Tout commence le matin du 11 novembre.
On dépose des fleurs à la statue de Strasbourg, place de la Concorde.
Puis, au fil des heures, la foule remonte les Champs-Élysées, fleurit de mille bouquets, de couronnes, la statue de Georges Clemenceau.
Un commissaire de police répète d’une voix douce : « Allons, pas d’attroupements, je vous en prie, c’est interdit. »
Soudain, des soldats allemands sautent d’une voiture, entourent la statue.
« Le commandant allemand ne veut pas de manifestation, répète le commissaire, il faut que ça finisse. »

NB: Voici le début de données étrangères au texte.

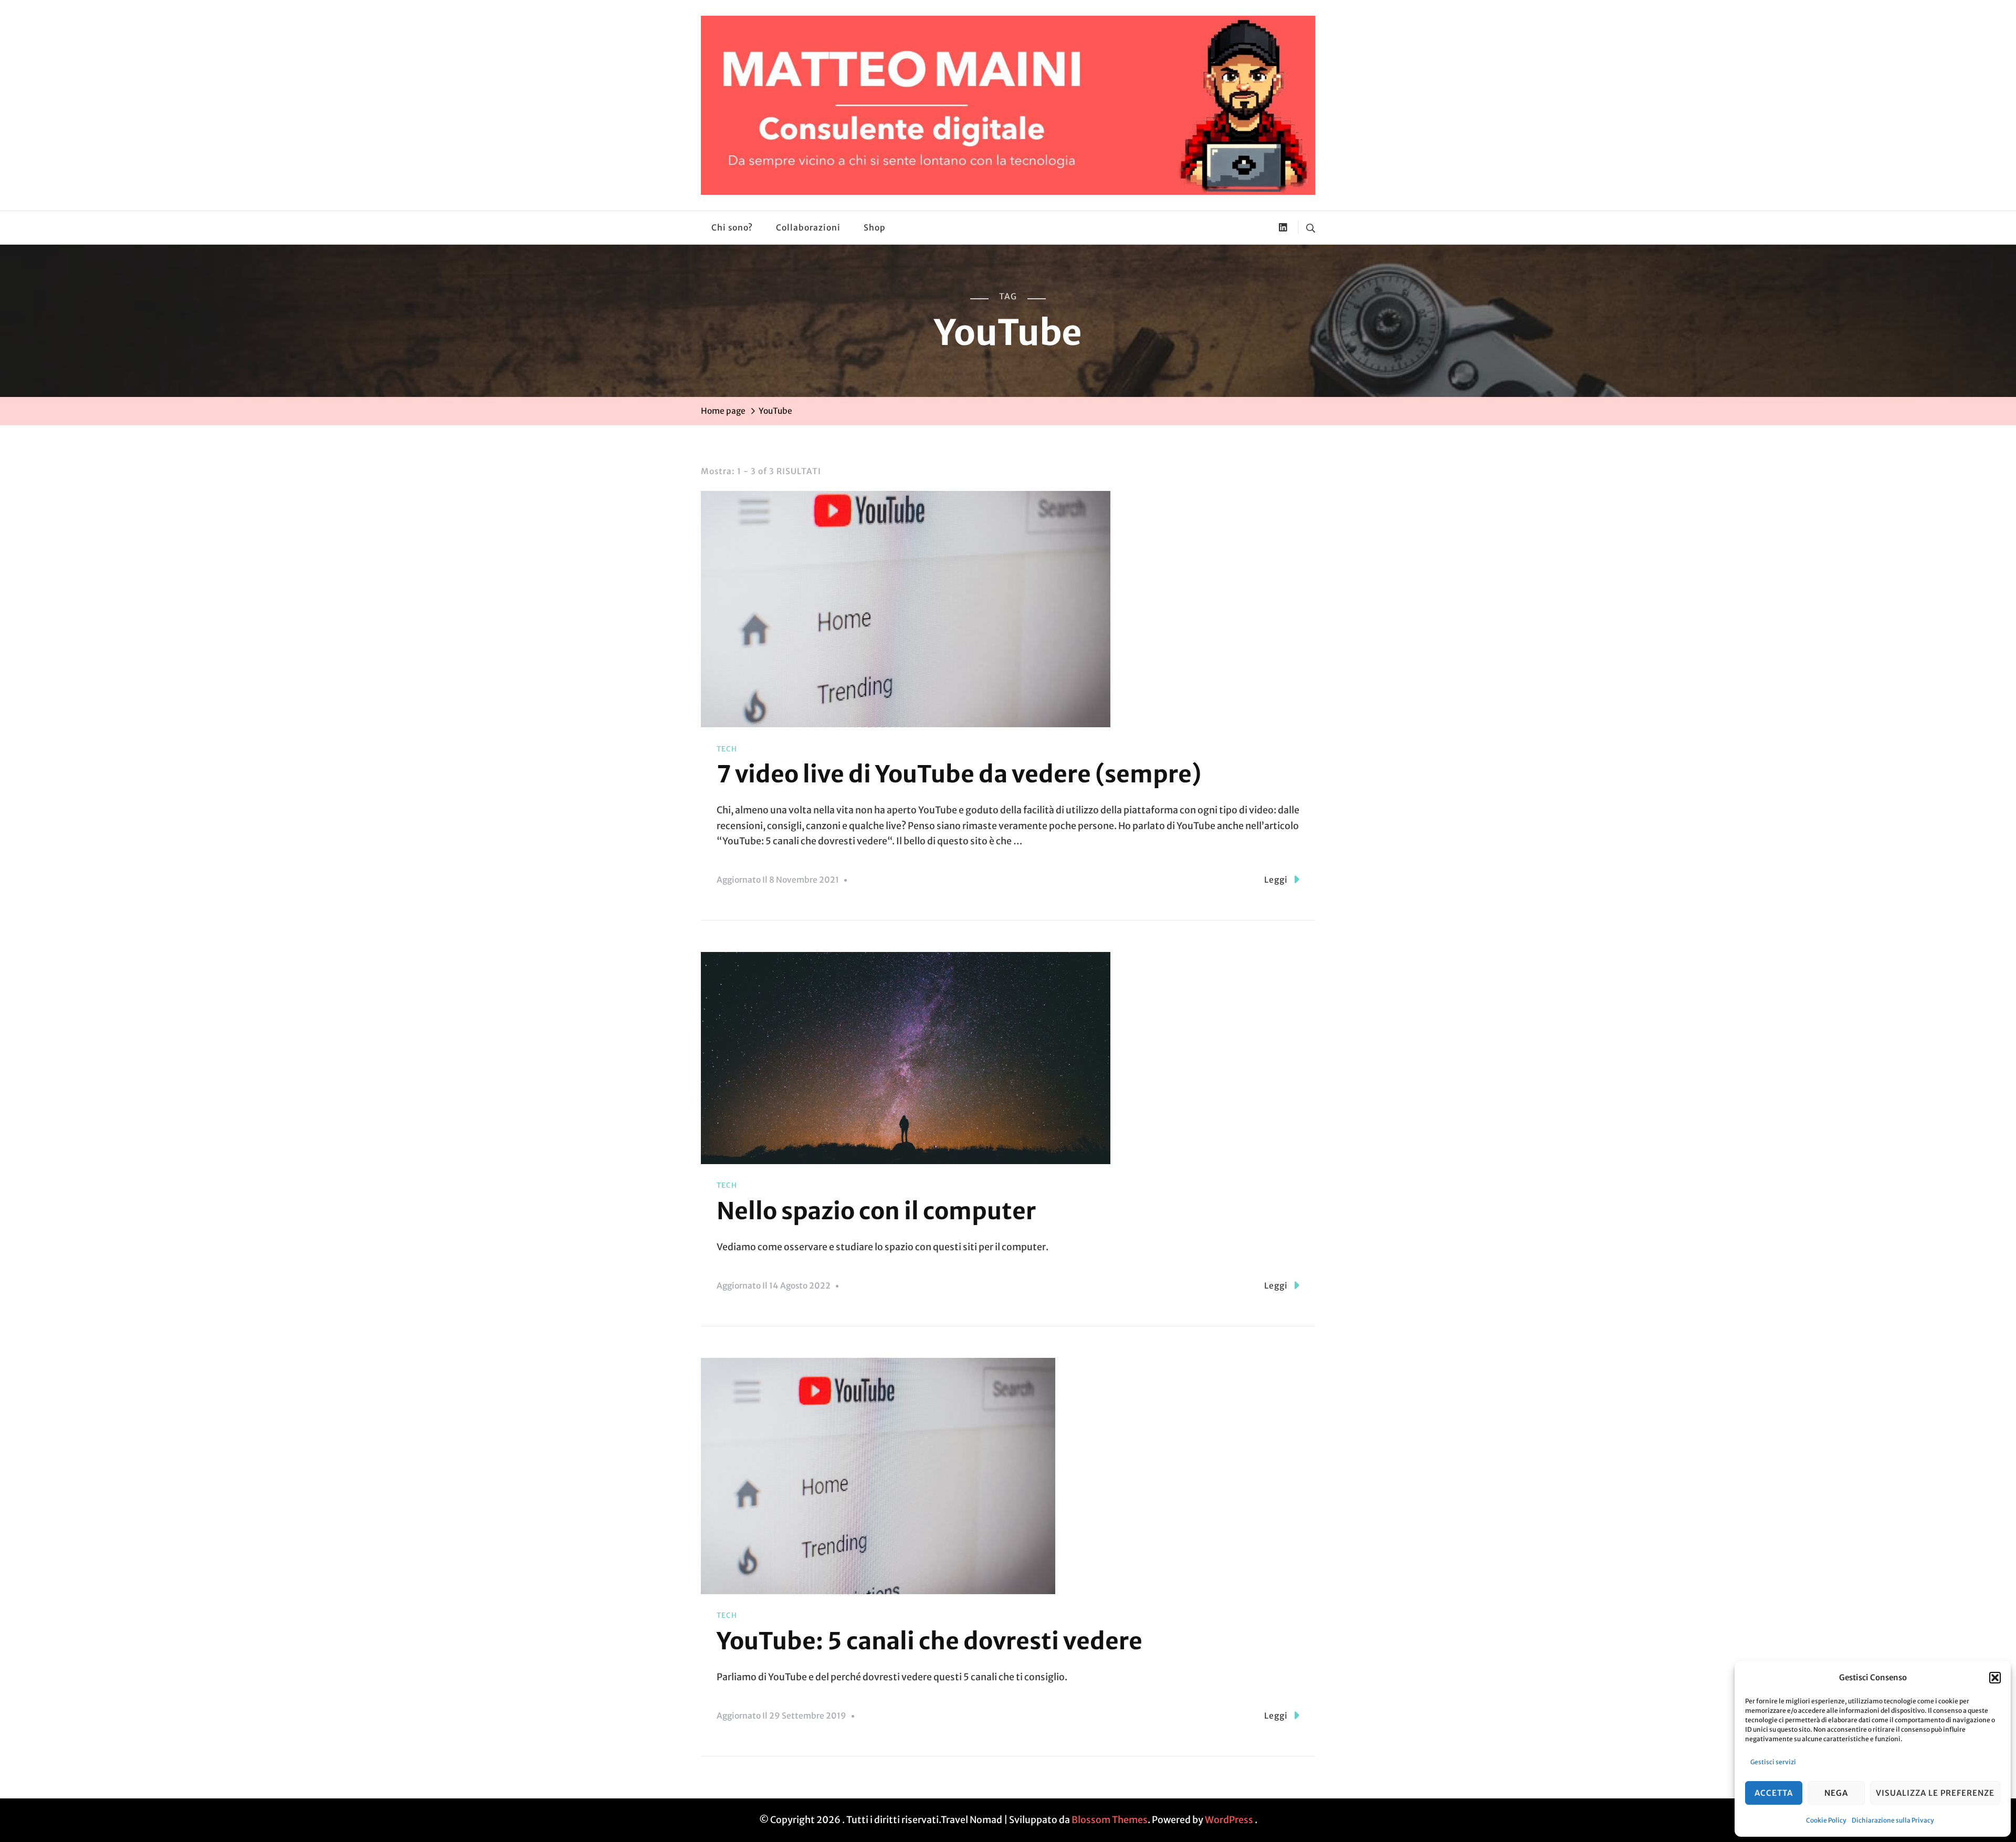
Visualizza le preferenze (1935, 1793)
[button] (1995, 1677)
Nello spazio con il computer (876, 1211)
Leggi (1276, 880)
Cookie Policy (1826, 1820)
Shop (875, 228)
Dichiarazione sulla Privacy (1893, 1820)
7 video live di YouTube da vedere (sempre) (959, 774)
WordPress (1229, 1820)
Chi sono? (732, 228)
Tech (727, 749)
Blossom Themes (1110, 1820)
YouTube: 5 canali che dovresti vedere (929, 1641)
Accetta (1774, 1793)
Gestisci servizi (1773, 1762)
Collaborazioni (808, 228)
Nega (1836, 1793)
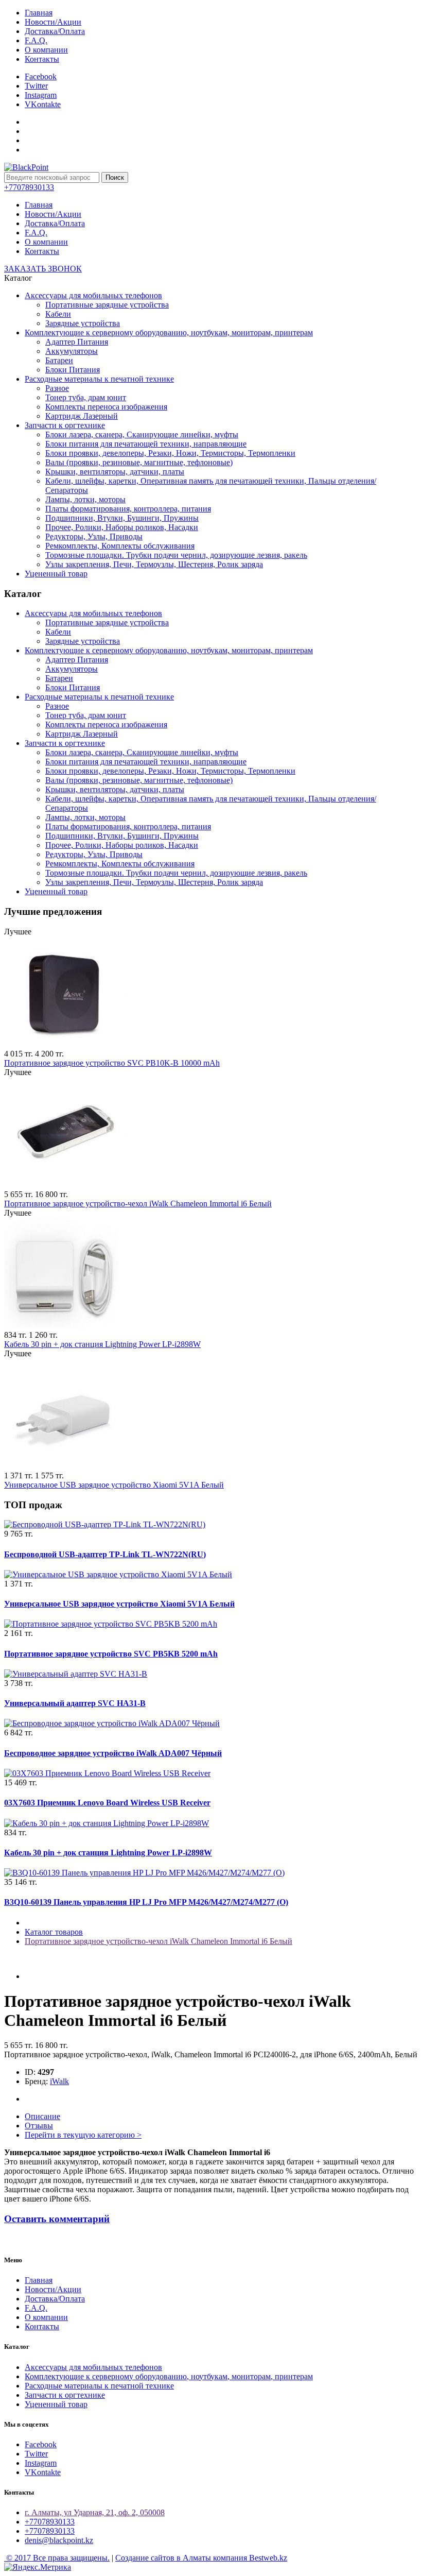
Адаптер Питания (76, 341)
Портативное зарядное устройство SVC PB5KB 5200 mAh (111, 1653)
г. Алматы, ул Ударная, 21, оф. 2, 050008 (95, 2512)
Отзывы (39, 2125)
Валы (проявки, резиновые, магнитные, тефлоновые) (139, 462)
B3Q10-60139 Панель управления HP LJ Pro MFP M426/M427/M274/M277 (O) (146, 1902)
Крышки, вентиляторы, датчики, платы (114, 471)
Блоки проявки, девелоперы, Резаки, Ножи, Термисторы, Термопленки (170, 453)
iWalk (59, 2081)
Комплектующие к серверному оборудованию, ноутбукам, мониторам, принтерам (169, 332)
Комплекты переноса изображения (106, 406)
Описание (42, 2116)
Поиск (115, 177)
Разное (57, 388)
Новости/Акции (53, 22)
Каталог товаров (54, 1931)
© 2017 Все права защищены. (57, 2557)
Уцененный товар (56, 573)
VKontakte (43, 104)
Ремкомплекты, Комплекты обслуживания (120, 545)
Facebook (41, 76)
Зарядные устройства (82, 323)
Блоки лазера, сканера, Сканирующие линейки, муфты (141, 434)
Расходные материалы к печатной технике (99, 378)
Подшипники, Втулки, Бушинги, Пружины (122, 518)
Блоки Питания (72, 369)
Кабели (58, 314)
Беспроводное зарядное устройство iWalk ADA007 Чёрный (113, 1753)
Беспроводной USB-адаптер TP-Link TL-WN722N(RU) (105, 1554)
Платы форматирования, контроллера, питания (128, 508)
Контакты (42, 59)
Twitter (36, 85)
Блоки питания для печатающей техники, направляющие (146, 443)
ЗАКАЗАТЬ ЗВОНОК (43, 268)
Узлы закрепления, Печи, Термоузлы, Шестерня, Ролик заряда (154, 564)
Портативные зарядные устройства (107, 304)
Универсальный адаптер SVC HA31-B (75, 1703)
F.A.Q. (36, 40)
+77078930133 (50, 2521)
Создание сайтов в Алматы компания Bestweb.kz (201, 2557)
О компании (46, 49)
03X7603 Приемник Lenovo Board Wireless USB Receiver (107, 1802)
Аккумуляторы (71, 351)
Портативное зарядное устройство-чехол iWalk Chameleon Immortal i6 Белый (138, 1203)
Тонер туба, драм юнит (85, 397)
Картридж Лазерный (81, 416)
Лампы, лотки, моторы (85, 499)
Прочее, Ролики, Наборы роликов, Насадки (121, 527)
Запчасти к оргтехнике (65, 425)
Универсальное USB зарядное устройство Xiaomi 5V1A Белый (114, 1484)
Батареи (59, 360)
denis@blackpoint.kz (59, 2540)
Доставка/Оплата (55, 31)
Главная (38, 12)
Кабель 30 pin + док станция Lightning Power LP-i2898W (102, 1344)
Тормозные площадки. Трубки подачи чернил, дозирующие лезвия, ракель (176, 555)
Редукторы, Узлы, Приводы (94, 536)
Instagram (41, 95)
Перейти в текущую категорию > (83, 2134)
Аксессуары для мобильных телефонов (93, 295)
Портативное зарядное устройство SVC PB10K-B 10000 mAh (112, 1063)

Et tout à coup, à partir de 17 heures, des milliers de collégiens, de lycéens, des centaines d’étudiants emplissent l’esplanade de l’Arc de triomphe. D’autres arrivent en cortège, drapeau tricolore en tête, par l’avenue Victor-Hugo.
Des coups de feu éclatent.
Les véhicules chargés de soldats allemands zigzaguent sur la chaussée, les trottoirs, dispersent les manifestants.
Il y a des blessés. Des manifestants sont jetés dans les véhicules. Des SS, arme au poing, jaillissent du cinéma Le Biarritz.
Des coups de feu, des rafales à nouveau.
On chante La Marseillaise, puis le Chant du départ.
On crie « Vive la France », « À bas Pétain », « À bas Hitler ».
Les Allemands mettent des mitrailleuses en batterie, donnent des coups de crosse.
On se bat.
On assure qu’il y a une dizaine de morts, une centaine d’arrestations.
Ceux qu’on a jetés dans des camions bâchés, qu’on a conduits avenue de l’Opéra, où se trouve une Kommandantur, puis à la prison du Cherche-Midi, ont été roués de coups de poing et de pied, puis frappés à la matraque, avec la crosse des fusils.
Ils sont passés entre deux haies de soldats ivres. On les a fouettés. Certains ont été collés contre un mur, mis en joue par un peloton d’exécution dans la cour de la prison du Cherche-Midi.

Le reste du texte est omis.